Anonymous Monk has asked for the wisdom of the Perl Monks concerning the following question:

#!/usr/bin/perl while($line = <DATA>){ @valid_entities= ('<a>','<abbr>','<acronym>','<br>'); my %htmlenties = map { $_ =>1 } @valid_entities; #$line =~ s/(<\w*?>(?![^<\w*?>]*<\/\w*?>))/$1/g; #$line =~ s/<\w*>(?![^<\/\w*>]*>)/&lt;/g; $line =~ s/(<(\w*?)>)/exists $htmlenties{$1} ? $1 : defined ($2) ? "& +lt;$2&gt;" : "&lt;"/eg; print $line; } __DATA__ <helloe>How r u <a> www.google.com</a> <hi>How r u </hi><et,-2><><br/>
How to convert character '<' to '&lt;' and '>' to &gt; for all the characters which is not present in the array
and only if it doesnot have a closing end tag. in the above example, the output should look like
&lt;helloe&gt;How r u <a> www.google.com</a> <hi>How r u </hi>&lt;et,-2&gt;&lt;&gt;<br/>

Replies are listed 'Best First'.
Re: convert characters
by Utilitarian (Vicar) on Aug 27, 2009 at 12:24 UTC
    Substitute the following
    @valid_entities= ('a','abbr','acronym','br');# remove tags my %htmlenties = map { $_ =>1 } @valid_entities; $line =~ s/ < # a tag open ( # begin capture group 1 \/? # an optional slash ( # begin capture group2 [^>]*? any number of characters that aren't closing tags ) # end capture 2 \/? # an optional slash (xhtml and all that) ) # end capture group 1 > # a closing tag /exists $htmlenties{$2} ? "<$1>" : defined ($1) ? "&lt;$1&gt;" : "&lt; +"/xeg;# different captures => different process
      #!/usr/bin/perl while($line = <DATA>){ @valid_entities= ('<a>','<abbr>','<acronym>'); my %htmlenties = map { $_ =>1 } @valid_entities; @valid_entities= ('a','abbr','acronym','br');# remove tags my %htmlenties = map { $_ =>1 } @valid_entities; $line =~ s/<(\/?([^>]*?)\/?)>/exists $htmlenties{$2} ? "<$1>" : defin +ed ($1) ? "&lt;$1&gt;" : "&lt;"/xeg; print $line; <helloe>How r u <a> www.google.com</a> <hi>How r u </hi><et,-2><>
      From the above code the output which i got is
      &lt;helloe&gt;How r u <a> www.google.com</a> &lt;hi&gt;How r u &lt;/hi&gt;&lt;et,-2&gt;&lt;&gt;
      But the expected output is
      &lt;helloe&gt;How r u <a> www.google.com</a> <hi>How r u </hi>&lt;et,-2&gt;&lt;&gt;
      As '<hi>' as the '</hi>' I shouldn't replace it.
        Then add 'hi'to your valid entities array
        Did you write any of this code yourself?

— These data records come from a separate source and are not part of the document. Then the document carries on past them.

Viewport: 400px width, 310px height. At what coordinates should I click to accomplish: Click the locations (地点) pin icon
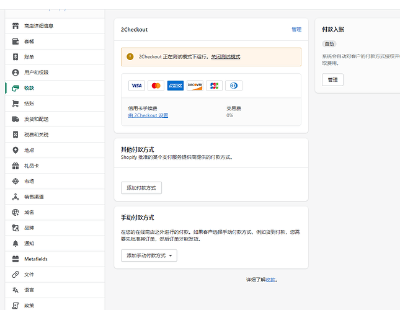point(16,150)
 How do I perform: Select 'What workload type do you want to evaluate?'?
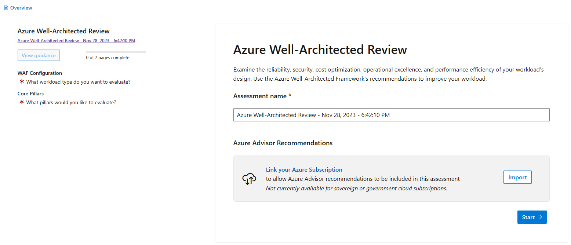78,82
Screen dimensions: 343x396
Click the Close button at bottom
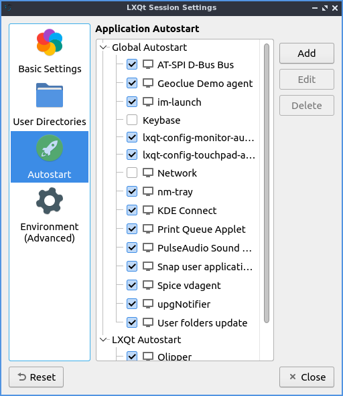coord(307,377)
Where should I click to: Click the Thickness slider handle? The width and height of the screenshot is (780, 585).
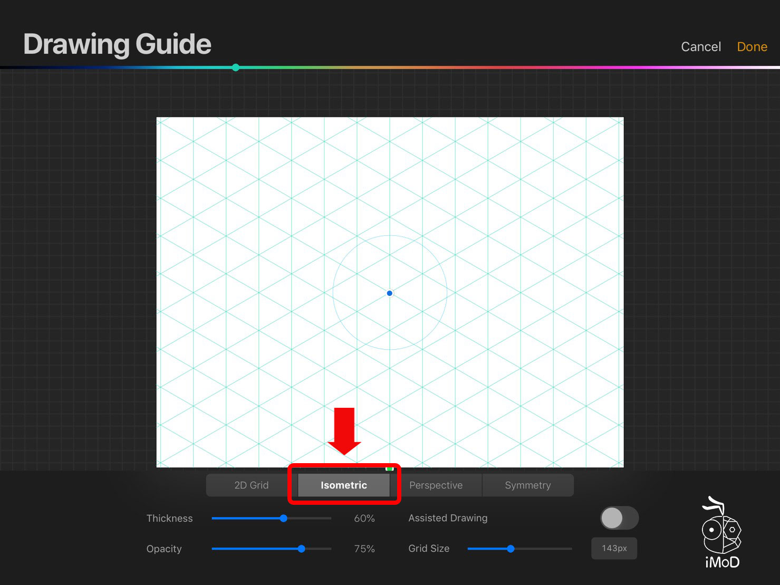(284, 519)
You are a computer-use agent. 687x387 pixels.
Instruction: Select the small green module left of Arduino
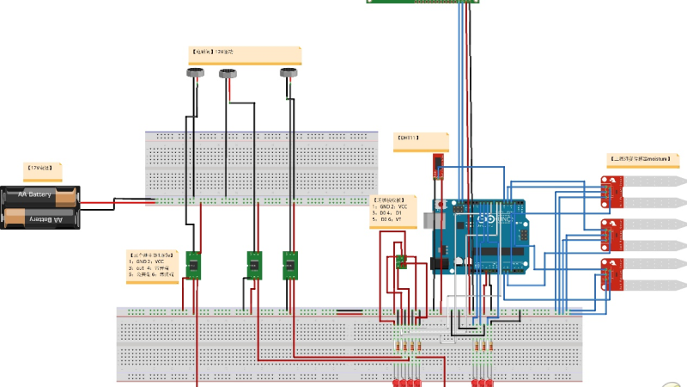pos(400,261)
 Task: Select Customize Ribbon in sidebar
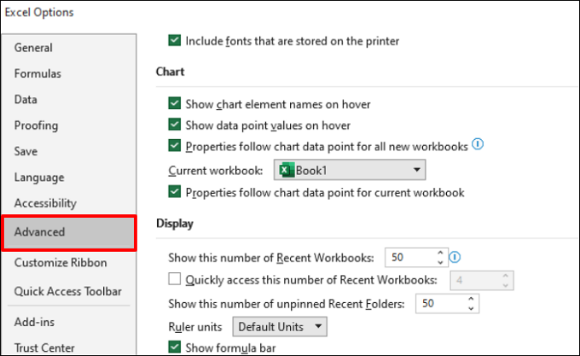tap(59, 263)
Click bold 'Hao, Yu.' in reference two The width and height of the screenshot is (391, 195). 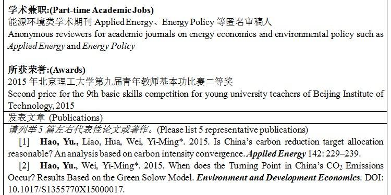tap(59, 166)
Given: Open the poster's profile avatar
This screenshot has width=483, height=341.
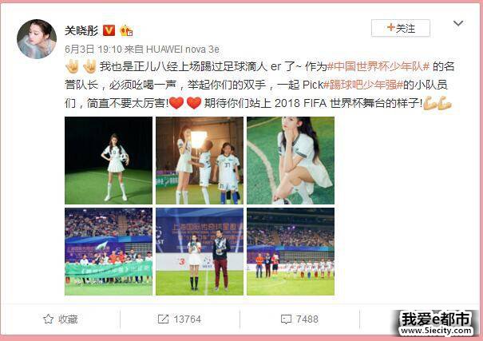Looking at the screenshot, I should pyautogui.click(x=37, y=39).
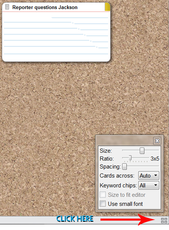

        Update:My addition is not a complete solution by any means, for example it will fail to correctly interpret the following, (organising it so that it does could be a worthwhile exercise for you):

        <hi > <a href="http://permonks.org">Link</a> <input value="Next>" type="submit">